For this patient, both his friend and physician advocating for treatment compelled him to get definitive treatment. The importance of consensus between physician recommendation and family advice was also noted by physicians. For instance, when asked how his patient felt about an AS recommendation, one physician stated:

“He was thrilled about it… But it is really important to have the family members on the same page, because I think having your wife telling you every day that you should get treated can probably wear on guys and grind them down.” (6015).

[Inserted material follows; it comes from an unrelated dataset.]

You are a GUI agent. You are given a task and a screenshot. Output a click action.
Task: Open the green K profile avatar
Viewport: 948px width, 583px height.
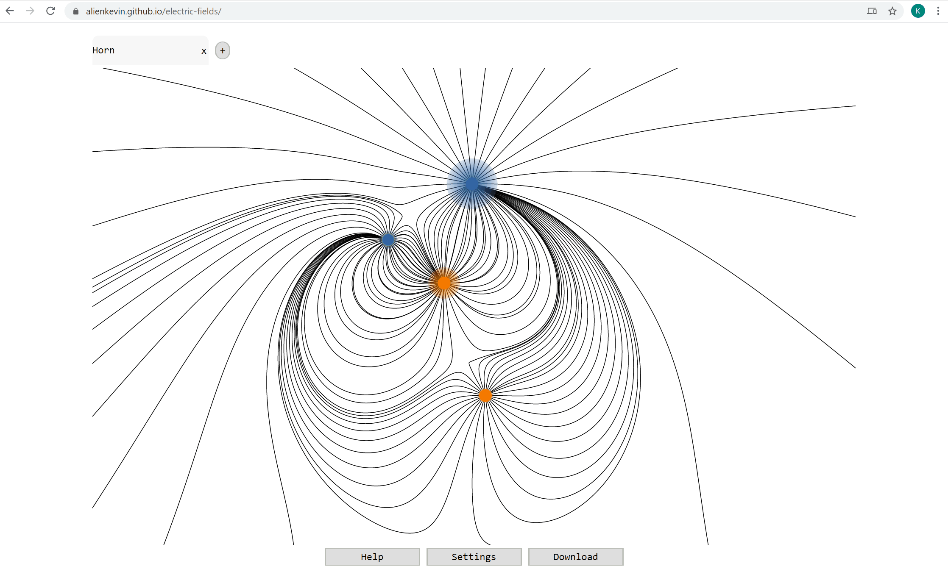point(918,11)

This physician’s comments were echoed by others in the sample and represents an understanding of the importance of involving family members in the treatment decision-making process. Physicians also noted instances in which family members forced certain treatment options, usually more aggressive ones. This physician recalled himself saying to a patient’s daughter:

“Yes, yes, cancer, but this cancer he could have never had any of this done, and he will probably die in 10–12 years naturally, and this won’t kill him. But no one will listen to me on this and everyone wants to know: what else can we do other than do nothing? So all this is going through the daughter, and then to the patient. So the conversation instead of being a 15 minute conversation, is a 30 plus minute conversation where I’m not even sure if the patient’s getting all the information from his daughter, which is really frustrating.” (6008).